Saved data entries:
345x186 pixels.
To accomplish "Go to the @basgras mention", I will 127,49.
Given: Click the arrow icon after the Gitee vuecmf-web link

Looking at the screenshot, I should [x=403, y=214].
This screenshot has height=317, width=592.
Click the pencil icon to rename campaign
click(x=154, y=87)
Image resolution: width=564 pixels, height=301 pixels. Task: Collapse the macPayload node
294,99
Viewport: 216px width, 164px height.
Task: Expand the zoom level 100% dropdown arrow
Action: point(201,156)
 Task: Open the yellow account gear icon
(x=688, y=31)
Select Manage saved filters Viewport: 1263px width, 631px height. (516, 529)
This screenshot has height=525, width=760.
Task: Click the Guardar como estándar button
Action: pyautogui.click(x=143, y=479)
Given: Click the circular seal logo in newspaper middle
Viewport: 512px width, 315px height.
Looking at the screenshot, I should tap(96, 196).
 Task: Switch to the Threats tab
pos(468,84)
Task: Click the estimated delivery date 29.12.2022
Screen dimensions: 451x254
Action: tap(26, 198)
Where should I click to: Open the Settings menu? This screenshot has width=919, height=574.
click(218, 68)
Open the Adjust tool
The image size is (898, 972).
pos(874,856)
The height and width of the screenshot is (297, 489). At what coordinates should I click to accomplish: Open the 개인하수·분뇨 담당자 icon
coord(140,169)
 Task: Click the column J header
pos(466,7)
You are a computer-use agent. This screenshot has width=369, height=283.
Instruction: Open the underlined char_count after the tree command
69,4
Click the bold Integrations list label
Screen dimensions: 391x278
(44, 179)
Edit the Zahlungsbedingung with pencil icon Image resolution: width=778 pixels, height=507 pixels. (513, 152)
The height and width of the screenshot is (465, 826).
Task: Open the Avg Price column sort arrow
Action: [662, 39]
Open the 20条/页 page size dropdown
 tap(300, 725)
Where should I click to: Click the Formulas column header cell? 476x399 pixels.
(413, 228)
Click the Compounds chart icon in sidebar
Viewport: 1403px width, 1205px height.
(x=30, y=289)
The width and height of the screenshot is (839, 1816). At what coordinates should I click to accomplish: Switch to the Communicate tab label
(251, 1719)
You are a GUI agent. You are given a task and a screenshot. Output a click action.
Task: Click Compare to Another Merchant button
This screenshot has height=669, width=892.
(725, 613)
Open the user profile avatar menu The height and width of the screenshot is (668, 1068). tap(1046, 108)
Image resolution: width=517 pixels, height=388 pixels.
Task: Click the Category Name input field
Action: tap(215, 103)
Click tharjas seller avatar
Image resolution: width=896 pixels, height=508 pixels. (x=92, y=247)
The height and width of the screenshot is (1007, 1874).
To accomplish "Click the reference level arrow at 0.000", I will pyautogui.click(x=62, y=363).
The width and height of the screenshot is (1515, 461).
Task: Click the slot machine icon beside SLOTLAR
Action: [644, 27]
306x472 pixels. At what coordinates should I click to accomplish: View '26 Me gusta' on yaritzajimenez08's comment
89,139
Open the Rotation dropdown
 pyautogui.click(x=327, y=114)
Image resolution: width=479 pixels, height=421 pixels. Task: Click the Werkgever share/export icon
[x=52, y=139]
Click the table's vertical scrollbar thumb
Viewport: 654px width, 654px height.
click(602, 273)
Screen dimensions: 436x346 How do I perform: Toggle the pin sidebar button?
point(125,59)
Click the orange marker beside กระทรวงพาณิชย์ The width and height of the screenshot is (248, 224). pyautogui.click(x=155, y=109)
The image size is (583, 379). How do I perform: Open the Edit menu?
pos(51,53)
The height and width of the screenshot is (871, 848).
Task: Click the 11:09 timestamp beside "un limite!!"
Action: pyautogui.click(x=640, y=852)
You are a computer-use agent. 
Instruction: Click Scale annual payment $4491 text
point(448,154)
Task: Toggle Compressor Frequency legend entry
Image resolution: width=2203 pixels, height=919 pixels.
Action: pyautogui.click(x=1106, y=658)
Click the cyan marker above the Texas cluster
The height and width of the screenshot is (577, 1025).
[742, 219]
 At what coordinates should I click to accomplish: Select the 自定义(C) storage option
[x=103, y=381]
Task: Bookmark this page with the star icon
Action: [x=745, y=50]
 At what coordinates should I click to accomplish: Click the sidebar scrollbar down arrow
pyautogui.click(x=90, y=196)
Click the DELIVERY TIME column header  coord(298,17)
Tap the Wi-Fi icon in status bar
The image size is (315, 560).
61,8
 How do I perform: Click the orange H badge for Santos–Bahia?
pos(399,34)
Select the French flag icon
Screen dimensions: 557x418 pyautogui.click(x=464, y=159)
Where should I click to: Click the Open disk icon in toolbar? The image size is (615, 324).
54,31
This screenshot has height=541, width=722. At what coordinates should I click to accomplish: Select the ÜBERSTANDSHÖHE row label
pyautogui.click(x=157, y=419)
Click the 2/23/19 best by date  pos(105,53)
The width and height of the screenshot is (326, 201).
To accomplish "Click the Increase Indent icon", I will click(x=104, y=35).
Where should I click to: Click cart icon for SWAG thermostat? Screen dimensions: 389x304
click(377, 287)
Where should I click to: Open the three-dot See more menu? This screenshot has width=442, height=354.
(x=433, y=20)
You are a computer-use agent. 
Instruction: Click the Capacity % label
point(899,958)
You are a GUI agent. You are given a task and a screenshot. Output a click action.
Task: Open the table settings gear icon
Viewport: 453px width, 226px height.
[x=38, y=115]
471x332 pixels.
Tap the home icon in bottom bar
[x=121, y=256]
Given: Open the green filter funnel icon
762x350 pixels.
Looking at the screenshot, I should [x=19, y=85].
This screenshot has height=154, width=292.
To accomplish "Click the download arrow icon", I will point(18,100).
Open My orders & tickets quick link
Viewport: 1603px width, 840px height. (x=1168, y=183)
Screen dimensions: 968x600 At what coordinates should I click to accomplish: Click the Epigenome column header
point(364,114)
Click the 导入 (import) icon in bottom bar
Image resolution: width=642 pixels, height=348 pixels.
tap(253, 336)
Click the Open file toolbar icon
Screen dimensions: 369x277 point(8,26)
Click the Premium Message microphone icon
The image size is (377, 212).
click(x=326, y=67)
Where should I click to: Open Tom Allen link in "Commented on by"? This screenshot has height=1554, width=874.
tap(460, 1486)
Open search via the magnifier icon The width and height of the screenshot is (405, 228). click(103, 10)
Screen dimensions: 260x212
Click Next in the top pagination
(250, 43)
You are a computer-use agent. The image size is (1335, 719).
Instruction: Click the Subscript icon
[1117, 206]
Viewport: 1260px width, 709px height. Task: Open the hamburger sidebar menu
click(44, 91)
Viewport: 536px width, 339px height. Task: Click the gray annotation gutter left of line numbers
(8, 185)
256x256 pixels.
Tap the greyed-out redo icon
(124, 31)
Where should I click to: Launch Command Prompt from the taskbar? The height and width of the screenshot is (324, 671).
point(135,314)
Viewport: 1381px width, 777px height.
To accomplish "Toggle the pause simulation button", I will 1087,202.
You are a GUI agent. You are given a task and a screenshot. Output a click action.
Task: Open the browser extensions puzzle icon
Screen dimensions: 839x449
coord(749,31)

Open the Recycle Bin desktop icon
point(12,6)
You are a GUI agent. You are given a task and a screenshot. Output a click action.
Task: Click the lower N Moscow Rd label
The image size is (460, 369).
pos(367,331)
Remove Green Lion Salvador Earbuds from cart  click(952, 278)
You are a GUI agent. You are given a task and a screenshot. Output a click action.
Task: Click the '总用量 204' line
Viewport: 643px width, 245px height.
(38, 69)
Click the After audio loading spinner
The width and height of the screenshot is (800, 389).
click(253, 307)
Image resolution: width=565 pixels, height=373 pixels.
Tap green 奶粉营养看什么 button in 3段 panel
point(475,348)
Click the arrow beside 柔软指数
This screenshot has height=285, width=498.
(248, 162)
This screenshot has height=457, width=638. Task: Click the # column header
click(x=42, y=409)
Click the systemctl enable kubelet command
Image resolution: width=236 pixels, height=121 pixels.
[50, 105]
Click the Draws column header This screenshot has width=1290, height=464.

WHAT THE EXERCISE ASKS: Nothing should be returned except the lines from the first line of the data above through the line with "Given: Click the circular", each one exact.

THE ANSWER:
345x186 pixels.
To accomplish "Go to the @basgras mention", I will 127,49.
Given: Click the arrow icon after the Gitee vuecmf-web link

Looking at the screenshot, I should [x=403, y=214].
This screenshot has height=317, width=592.
Click the pencil icon to rename campaign
click(x=154, y=87)
Image resolution: width=564 pixels, height=301 pixels. Task: Collapse the macPayload node
294,99
Viewport: 216px width, 164px height.
Task: Expand the zoom level 100% dropdown arrow
Action: point(201,156)
 Task: Open the yellow account gear icon
(x=688, y=31)
Select Manage saved filters Viewport: 1263px width, 631px height. (516, 529)
This screenshot has height=525, width=760.
Task: Click the Guardar como estándar button
Action: pyautogui.click(x=143, y=479)
Given: Click the circular seal logo in newspaper middle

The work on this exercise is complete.